By Karolin Schaps and Tom Käckenhoff
LONDON/FRANKFURT (Reuters) - German utilities E.ON and RWE have pulled out of a 15 billion pound ($23.78 billion) plan to build new nuclear power stations in Britain, throwing into doubt the UK government's push for a new fleet of nuclear plants by 2025.
The companies said Germany's sudden decision to phase out nuclear power, the high running costs of their Horizon joint venture and the long lead times required for nuclear plants led to a decision to sell the joint entity.
"A strategic decision has therefore been made by both RWE and E.ON that they will not develop new nuclear power projects in the UK through the Horizon joint venture," the companies said in a statement, confirming what sources close to the negotiations had earlier told Reuters.
The companies said they would now look for a buyer for Horizon to ensure that work on its Wylfa site on the Isle of Anglesey, including a power grid connection, would be taken over quickly.
RWE said it had invested a relatively modest amount, in the low triple digit millions of euros, in the joint venture project.
Britain's Energy Minister said the UK's nuclear new build program was still attracting considerable interest and that plans to build Britain's next nuclear plant by France's EDF and its junior partner Centrica remained on track.
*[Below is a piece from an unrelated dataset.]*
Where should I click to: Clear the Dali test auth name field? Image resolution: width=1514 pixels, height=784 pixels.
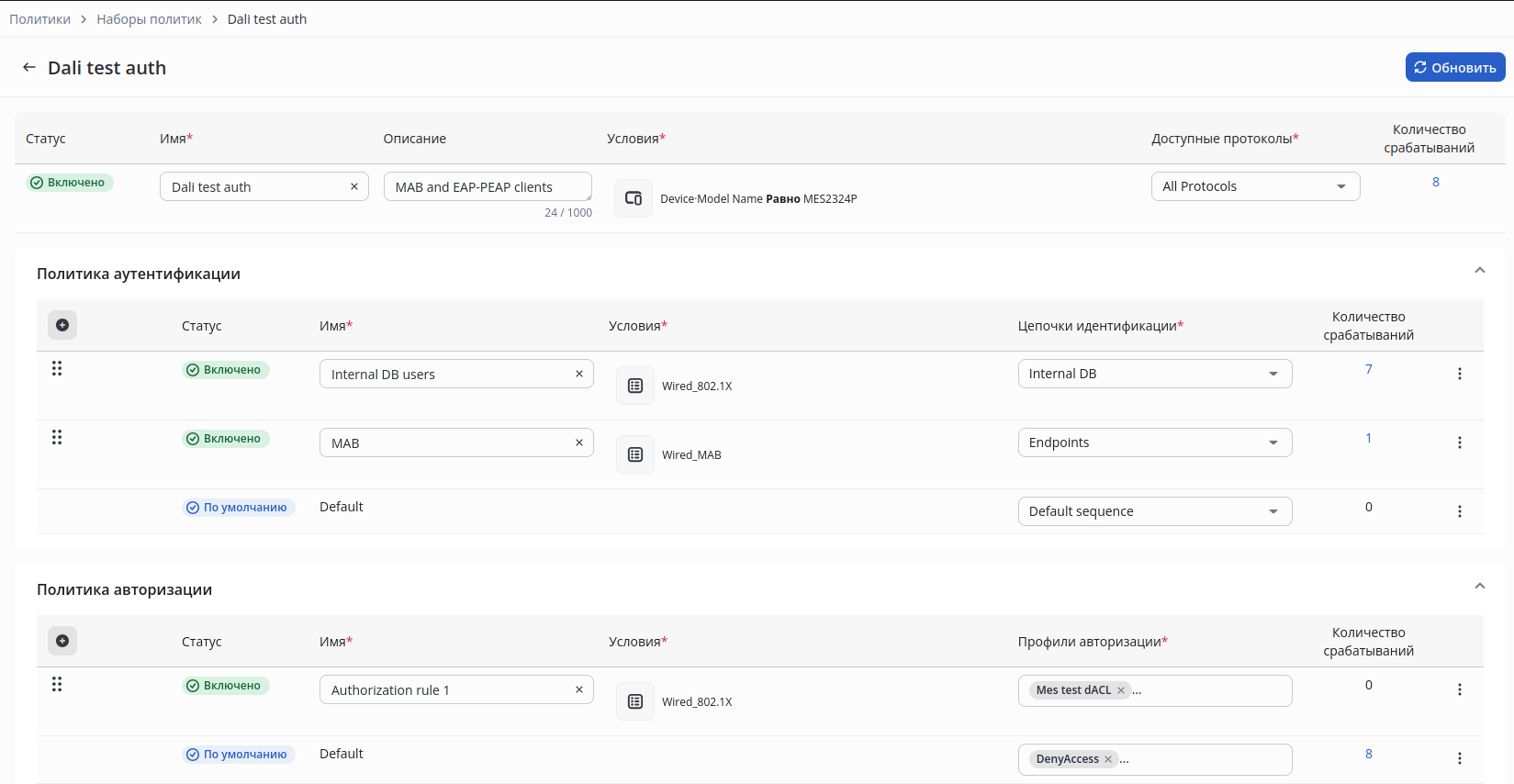[354, 186]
EDF and Centrica plan to build Britain's first new nuclear plant at Hinkley Point in Somerset, with a final investment decision expected later this year.
RWE shares were down 0.72 percent and E.ON's stocks traded 1.05 percent lower at 1023 GMT on Thursday.
The utilities had planned to build up to 6,000 megawatts of new nuclear plants in Britain by 2025 and had been due shortly to announce a reactor design choice for Wylfa, the first new plant.
Both businesses have seen profit margins shrink since Germany's decision last year to close its oldest nuclear plants.
Executives at both companies had been hinting that investment in new nuclear plants in Britain was becoming less likely.
E.ON board member Klaus-Dieter Maubach implied earlier this month that the utility's commitment to nuclear was fading, telling a conference E.ON's appetite for nuclear power had "become smaller".
RWE's incoming chief executive Peter Terium previously said a 60 euro per megawatt-hour price for electricity, broadly in line with UK levels, would not warrant construction of a nuclear plant.
RWE confirmed it would not pursue nuclear new build plans in the UK with any other partners.
Britain's government has proposed to reform the country's electricity market, which will include creating contracts to reward producers of low-carbon electricity, such as nuclear power.
The government plans to lay the reform before Parliament in May, but investors are still waiting for clarity on how the contracts will be set up.
A source familiar with the discussions between the two utilities said Horizon wanted more certainty from the UK government that nuclear investors would see a long-term return on their money.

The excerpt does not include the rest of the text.